L'employeur ne peut rompre le contrat de travail que s'il justifie, soit de son impossibilité de proposer un emploi compatible avec l’état de santé du salarié tel qu’il est prévu à l'article L.1226-2 du code du travail, soit du refus par le salarié de l'emploi proposé dans les conditions dudit article, soit de la mention expresse dans l'avis du médecin du travail que tout maintien du salarié dans un emploi serait gravement préjudiciable à sa santé ou que l'état de santé du salarié fait obstacle à tout reclassement dans un emploi. Trois motifs de licenciement sont donc possibles : inaptitude sans reclassement, refus de reclassement ou impossibilité de reclassement. Si le salarié bénéficie d'une protection spécifique, l'employeur doit en outre obtenir l’autorisation de l’inspecteur du travail (article L1226-2-1 du code du travail).
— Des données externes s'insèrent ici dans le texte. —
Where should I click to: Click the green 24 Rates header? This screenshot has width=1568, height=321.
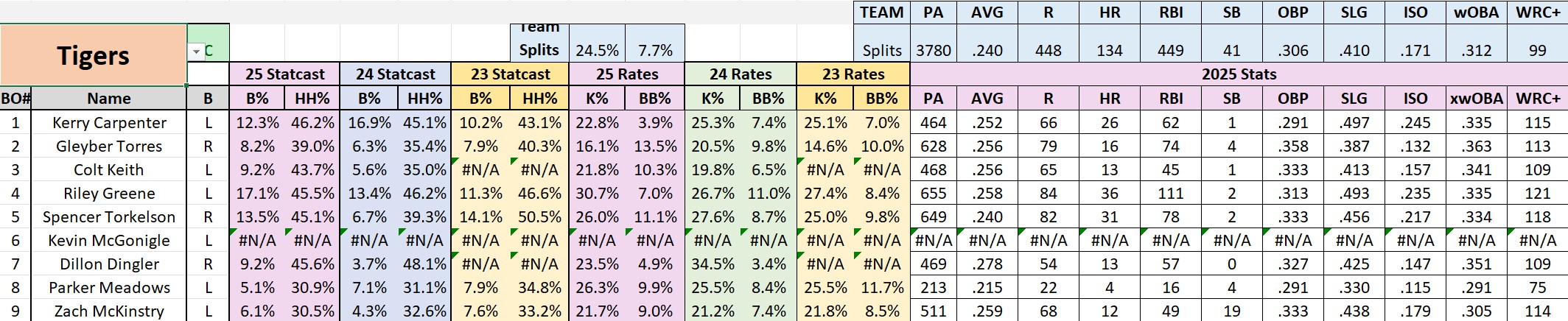click(741, 74)
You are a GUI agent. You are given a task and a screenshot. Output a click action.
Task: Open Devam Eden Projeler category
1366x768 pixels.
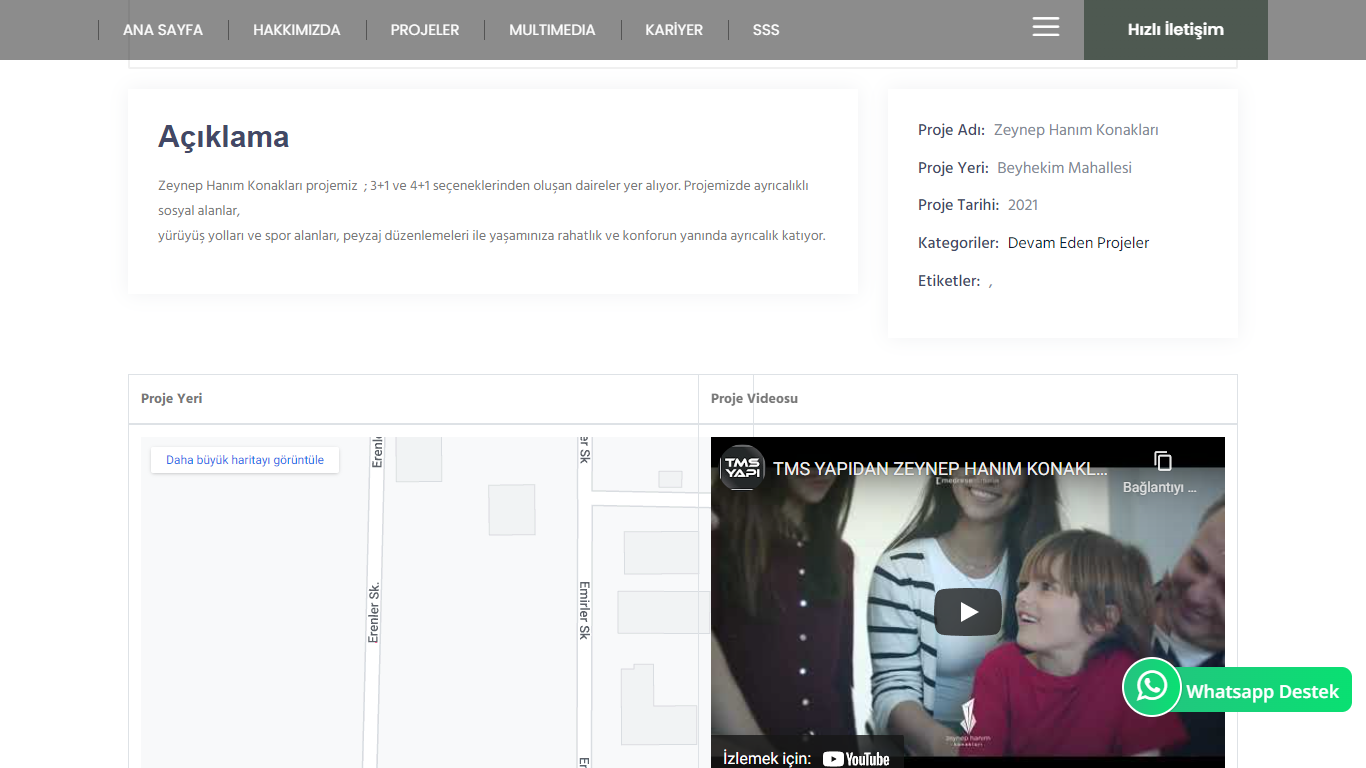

Lorsque le salarié refuse un emploi conforme aux préconisations légales, son licenciement est présumé justifié à condition que l’employeur ait proposé un poste adapté et comparable à son emploi précédent, en tenant compte des aménagements nécessaires (articles L.1226-2-1 et L.1226-12 du code du travail).

Dans le cas où l’inaptitude résulte d’une faute de l’employeur, le licenciement est considéré comme étant causé par cette faute, ce qui rend le licenciement illégal.

Lorsque l’avis du médecin du travail mentionne que tout maintien du salarié dans l’entreprise serait gravement préjudiciable à sa santé, ou que tout reclassement est impossible, l’employeur n’est pas tenu de procéder lui-même à des recherches de reclassement. Il peut licencier de manière justifiée sur la seule foi de cet avis (article L1226-12 du code du travail).

S'il prononce le licenciement, l'employeur doit respecter la procédure applicable au licenciement pour motif personnel prévue aux articles L1232-1 à L1232-14 du code du travail.

Si vous êtes salarié et que vous vous reconnaissez dans cette situation, n’hésitez pas à contacter le Cabinet Zenou, expert en droit du travail et en droit de la sécurité sociale, pour obtenir des conseils et une assistance juridique. Il est important de noter que les règles relatives à l'inaptitude au travail diffèrent selon qu’il s’agisse du droit du travail ou du droit de la sécurité sociale, et Maître ZENOU saura vous accompagner dans ces deux domaines.

En effet, en sécurité sociale, le fait d’être incapable d’exercer une profession quelconque n’est pas la même chose qu’être inapte au sens de l’assurance chômage (incapacité d’exercer la fonction occupée, mais capable d’en exercer une autre dans un autre secteur d’activité et dans une autre entreprise).